Paul is a French chain of bakery-café restaurants operating in 47 countries with the head office at Marcq-en-Barœul, Greater Lille, France.
It specializes in serving French products, including breads, crêpes, sandwiches, macarons, soups, cakes, pastries, coffee, wine and beer. It is a five generation, family company currently owned by Groupe Holder, which also owned the French luxury pâtisserie Ladurée from 2002 to 2021.

==History==
In 1889, a bakery was established by Charlemagne Mayot and his wife in the town of Croix, Nord, France. In 1908, their son, Edmond Mayot, took over the bakery. In 1935, Edmond's daughter, Suzanne Mayot, married Julien Holder, himself a baker and pastry chef. Together, they opened a bakery on Rue des Sarrazins, in the Wazemmes district of Lille. In 1953, the Holders and their son Francis took over a better known bakery-pâtisserie owned by the Paul family, and they kept the "Paul" name.

Following the death of his father in 1958, Francis Holder with his mother took over the family bakery in Lille. Because of his status as a breadwinner, Francis Holder did not fight in the Algerian War, however, he was sent for his military obligations to Nogent-le-Rotrou, in Eure-et-Loir. When he returned in 1963, he opened a new Paul bakery, on boulevard de Belfort, Lille, with 10,000 old francs. With his mother's assistance, he expanded the business and when the Nouvelles Galeries opened in 1965, he immediately offered to supply their bread. Under the "Moulin Bleu", Francis Holder provided bread to Auchan and Monoprix from his bakery in Lambersart. By 1970, he was able to purchase an abandoned industrial site at La Madeleine, in the suburbs of Lille, transforming it into an enormous bakery.

The installation in 1972 of a wood stove at the original Lille bakery proved so popular that, as the Paul chain expanded into French malls in Paris and other major French cities, it was incorporated into the general layout. Apart from a change of livery in 1993 (to the now-signature black), the layout and visual aesthetic of Paul stores has not changed.

==Locations==
As of 2022, there are more than 750 Paul bakery/café restaurants, of which 424 are in France and over 300 are in 47 other countries.

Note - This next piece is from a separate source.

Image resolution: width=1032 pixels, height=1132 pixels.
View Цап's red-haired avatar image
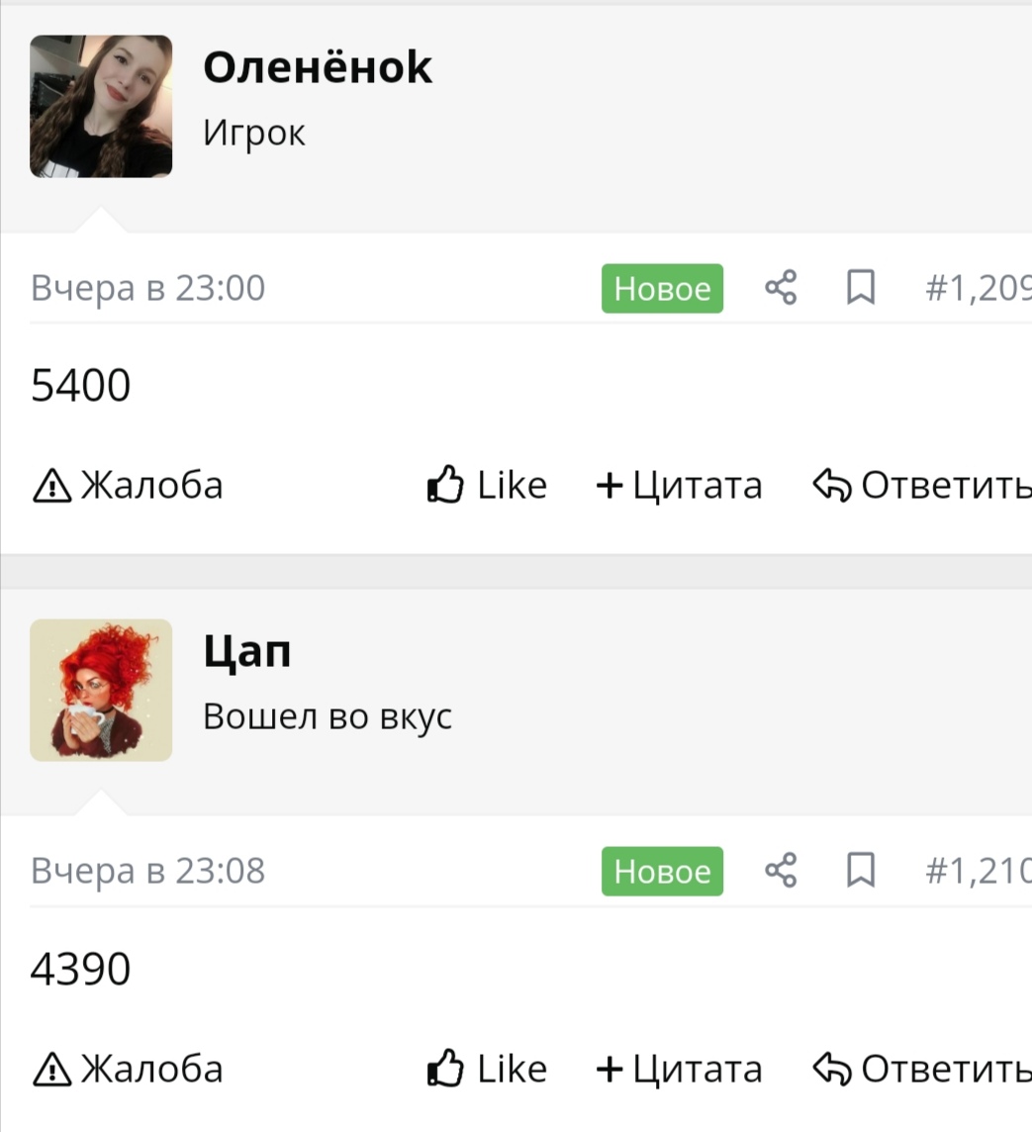(x=101, y=690)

The first bakery outside France was opened in 1985 in Barcelona. The first international franchise started in 1989 in Japan, with a bakery opened in Nagoya. The third country outside France to open was Morocco in 1998, where 14 Paul bakeries are open. It is also present with 34 bakeries in United Kingdom since 2000, 14 in Lebanon since 2002, 21 in Belgium since 2007, 12 in Romania, six in Taiwan since 2008, seven in Singapore since 2012, four (with one under construction) in India and over 70 in the Middle East since 2013.

In addition to French cities, it has multiple locations in other cities such as Abu Dhabi, Bahrain, Beirut, Bruxelles, Bucharest, Cairo, Cape Town, Casablanca, Doha, Dubai, Johannesburg, London, Nouakchott, Prague, Rabat, Riyadh, Singapore, Taipei, Tokyo, and Washington.

Paul's first bakery in Pakistan was opened in Karachi in March 2021. In May 2021, Paul opened its first Canadian bakery in Vancouver.

| Since | Country |
|---|---|
| 1985 | Spain |
| 1990 | Japan |
| 1998 | Morocco |
| 2000 | United Kingdom |
| 2002 | Lebanon |
| 2003 | Kuwait, United Arab Emirates |
| 2005 | United States |
| 2007 | Belgium, China (closed), Jordan, Réunion (France) |
| 2008 | Romania, Taiwan |
| 2009 | South Korea (closed 2013) |
| 2010 | Czech Republic, Greece |
| 2011 | Egypt, Saudi Arabia, Singapore |
| 2012 | Luxembourg, Russia, Saudi Arabia |
| 2013 | Indonesia, Ivory Coast, Kazakhstan, Oman, Philippines |
| 2014 | Azerbaijan, Thailand, Ukraine |
| 2015 | Panama, Poland |
| 2015 | South Africa |
| 2016 | Georgia, Portugal, Vietnam |
| 2017 | Belarus, Cyprus, Gabon, Malaysia, South Africa, Tunisia |
| 2018 | Mauritius |
| 2019 | Uzbekistan, India |
| 2021 | Pakistan, Canada |
| 2022 | Armenia, Mauritania |
| 2023 | Cameroon, Italy |
| 2024 | Mongolia |
| 2025 | Algeria |
| 2026 | Iraq |

==Menu==
Products include pastries, cakes, beignets, croissants, sandwiches, soups, quiches, tarts, crepes, eggs, and over 140 types of bread. They also have tea, wine, beer, mineral water, soft drinks and coffee-based drinks.